### [WORK INSTRUCTIONS]
Write out every line of the material below as a numbered list. Skip blank lines and leave out the pictures.

### [GIVEN ENTRIES]
------

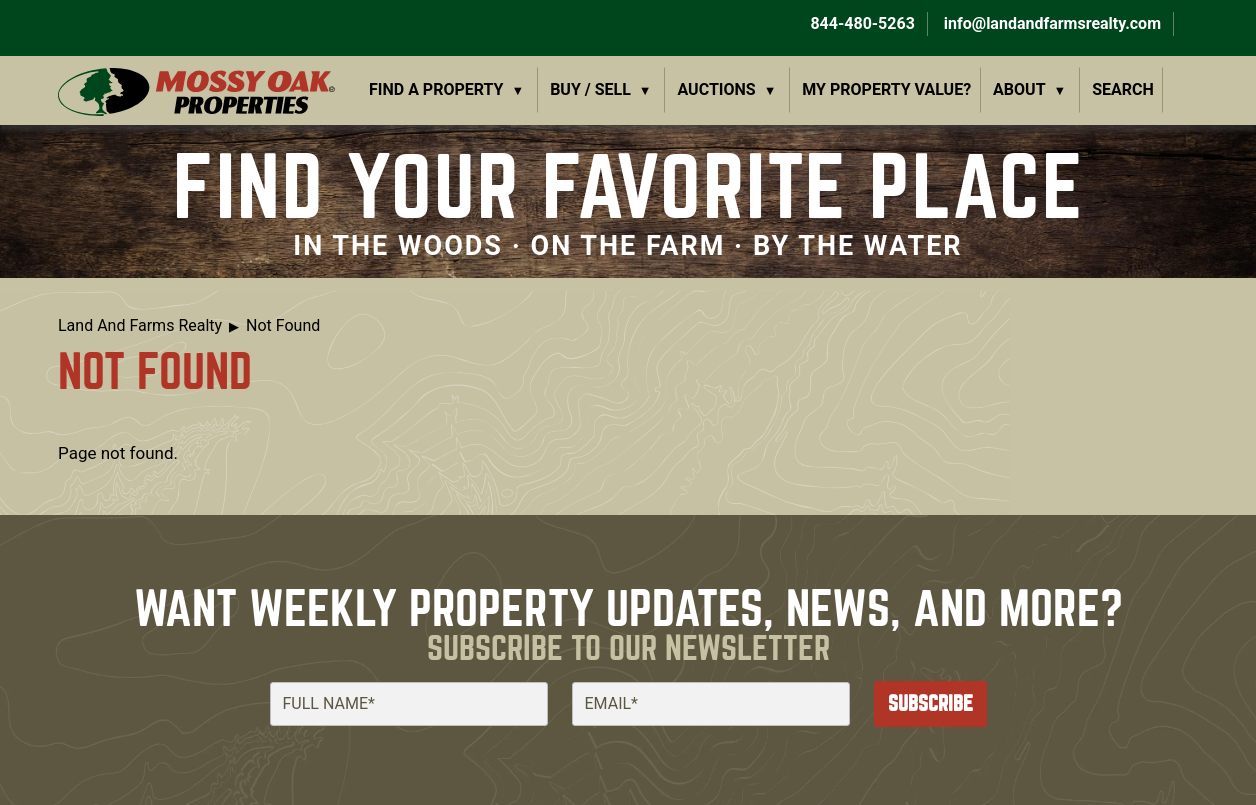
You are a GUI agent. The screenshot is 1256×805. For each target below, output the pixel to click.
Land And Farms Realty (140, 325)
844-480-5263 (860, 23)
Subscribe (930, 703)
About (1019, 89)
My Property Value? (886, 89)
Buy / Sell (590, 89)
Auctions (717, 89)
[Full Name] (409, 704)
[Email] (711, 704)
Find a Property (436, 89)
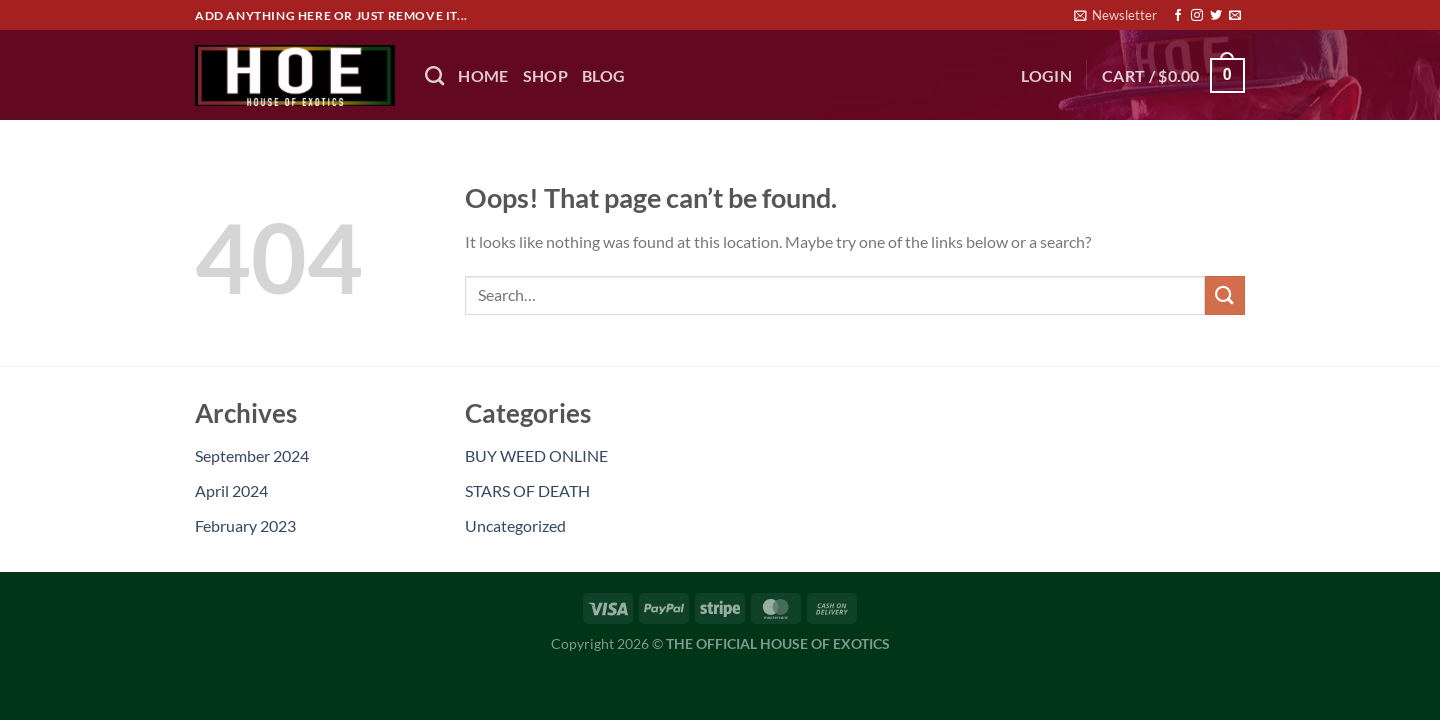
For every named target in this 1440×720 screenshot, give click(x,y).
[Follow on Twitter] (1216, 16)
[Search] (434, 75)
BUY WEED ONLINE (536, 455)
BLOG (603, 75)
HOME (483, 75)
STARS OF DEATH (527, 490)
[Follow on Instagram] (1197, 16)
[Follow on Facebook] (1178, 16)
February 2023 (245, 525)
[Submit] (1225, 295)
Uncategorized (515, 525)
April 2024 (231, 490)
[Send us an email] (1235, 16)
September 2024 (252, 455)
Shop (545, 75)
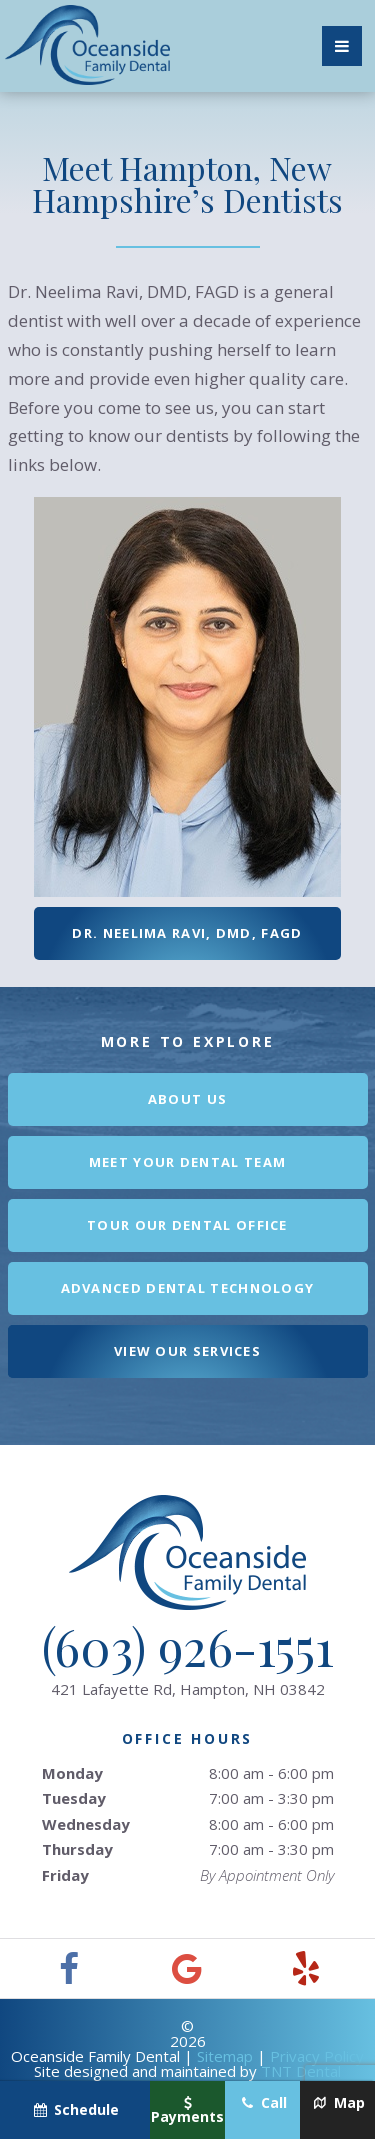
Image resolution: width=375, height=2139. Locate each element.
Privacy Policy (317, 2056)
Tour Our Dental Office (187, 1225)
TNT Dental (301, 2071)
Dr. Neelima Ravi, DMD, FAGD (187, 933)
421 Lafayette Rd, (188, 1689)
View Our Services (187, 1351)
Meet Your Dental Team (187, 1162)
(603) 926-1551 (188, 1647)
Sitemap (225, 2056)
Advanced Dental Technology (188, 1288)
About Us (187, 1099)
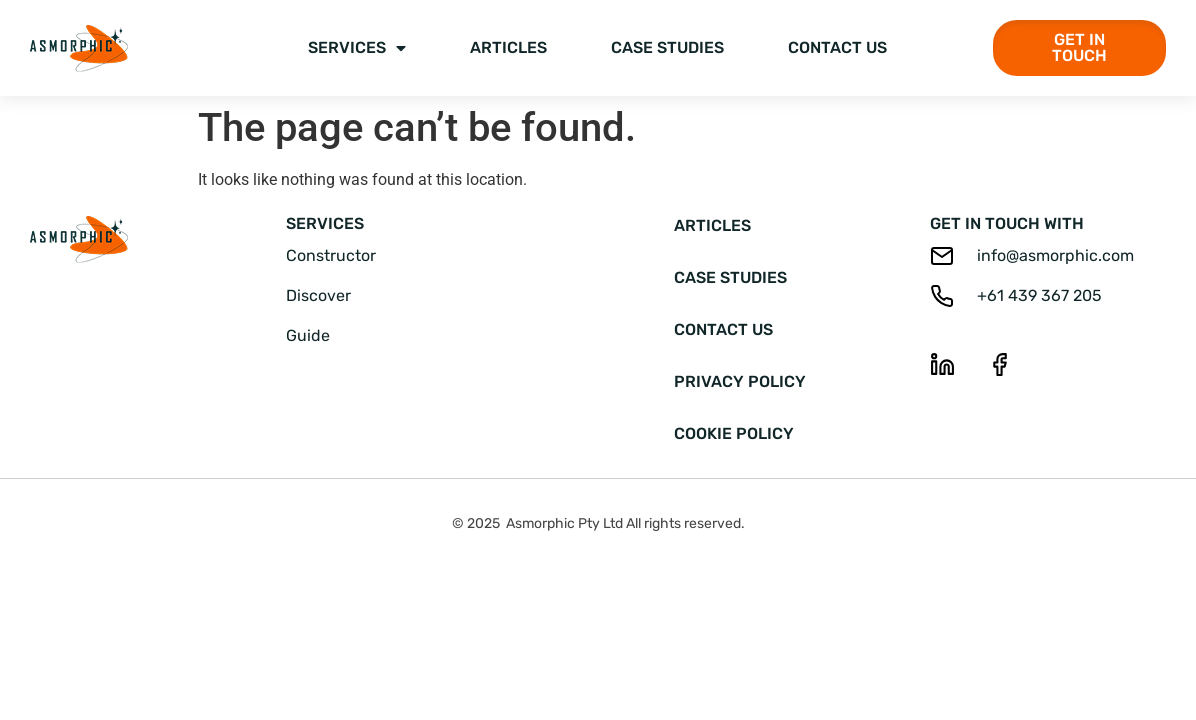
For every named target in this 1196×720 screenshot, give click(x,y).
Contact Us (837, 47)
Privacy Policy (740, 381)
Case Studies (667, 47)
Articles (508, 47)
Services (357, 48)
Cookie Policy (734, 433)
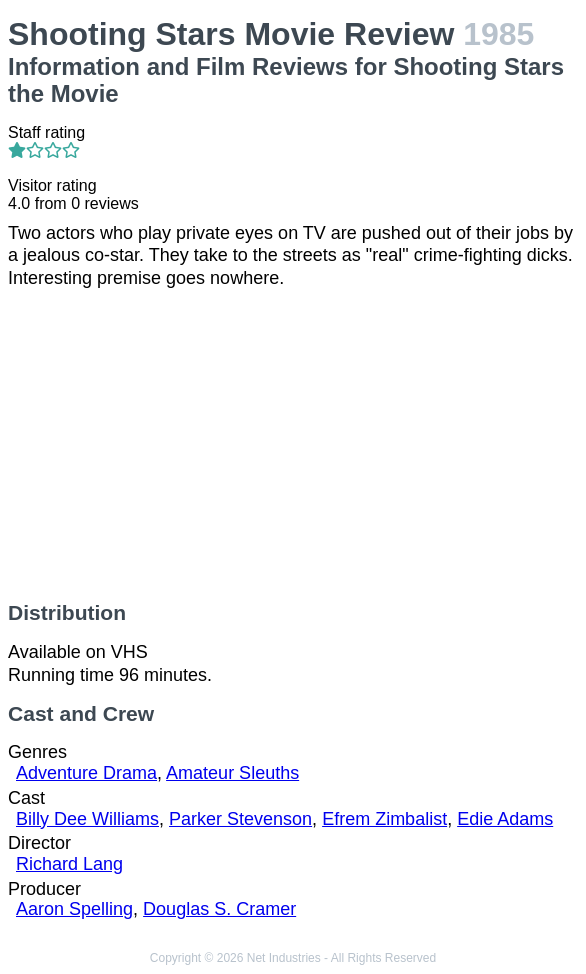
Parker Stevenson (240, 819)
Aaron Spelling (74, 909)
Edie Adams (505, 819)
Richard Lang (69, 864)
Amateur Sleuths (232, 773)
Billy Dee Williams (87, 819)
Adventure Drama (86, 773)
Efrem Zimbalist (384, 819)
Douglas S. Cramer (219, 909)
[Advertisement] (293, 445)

------

### [EXERCISE ANSWER]
1. You are a GUI agent. The screenshot is 1256×805. For each target below, output the pixel to click.
2. Land And Farms Realty (140, 325)
3. 844-480-5263 (860, 23)
4. Subscribe (930, 703)
5. About (1019, 89)
6. My Property Value? (886, 89)
7. Buy / Sell (590, 89)
8. Auctions (717, 89)
9. [Full Name] (409, 704)
10. [Email] (711, 704)
11. Find a Property (436, 89)
12. For every named target in this 1440×720 screenshot, give click(x,y).
13. [Follow on Twitter] (1216, 16)
14. [Search] (434, 75)
15. BUY WEED ONLINE (536, 455)
16. BLOG (603, 75)
17. HOME (483, 75)
18. STARS OF DEATH (527, 490)
19. [Follow on Instagram] (1197, 16)
20. [Follow on Facebook] (1178, 16)
21. February 2023 (245, 525)
22. [Submit] (1225, 295)
23. Uncategorized (515, 525)
24. April 2024 (231, 490)
25. [Send us an email] (1235, 16)
26. September 2024 (252, 455)
27. Shop (545, 75)
28. Image resolution: width=375, height=2139. Locate each element.
29. Privacy Policy (317, 2056)
30. Tour Our Dental Office (187, 1225)
31. TNT Dental (301, 2071)
32. Dr. Neelima Ravi, DMD, FAGD (187, 933)
33. 421 Lafayette Rd, (188, 1689)
34. View Our Services (187, 1351)
35. Meet Your Dental Team (187, 1162)
36. (603) 926-1551 (188, 1647)
37. Sitemap (225, 2056)
38. Advanced Dental Technology (188, 1288)
39. About Us (187, 1099)
40. For every named target in this 1196×720 screenshot, give click(x,y).
41. Contact Us (837, 47)
42. Privacy Policy (740, 381)
43. Case Studies (667, 47)
44. Articles (508, 47)
45. Services (357, 48)
46. Cookie Policy (734, 433)
47. Parker Stevenson (240, 819)
48. Aaron Spelling (74, 909)
49. Edie Adams (505, 819)
50. Richard Lang (69, 864)
51. Amateur Sleuths (232, 773)
52. Billy Dee Williams (87, 819)
53. Adventure Drama (86, 773)
54. Efrem Zimbalist (384, 819)
55. Douglas S. Cramer (219, 909)
56. [Advertisement] (293, 445)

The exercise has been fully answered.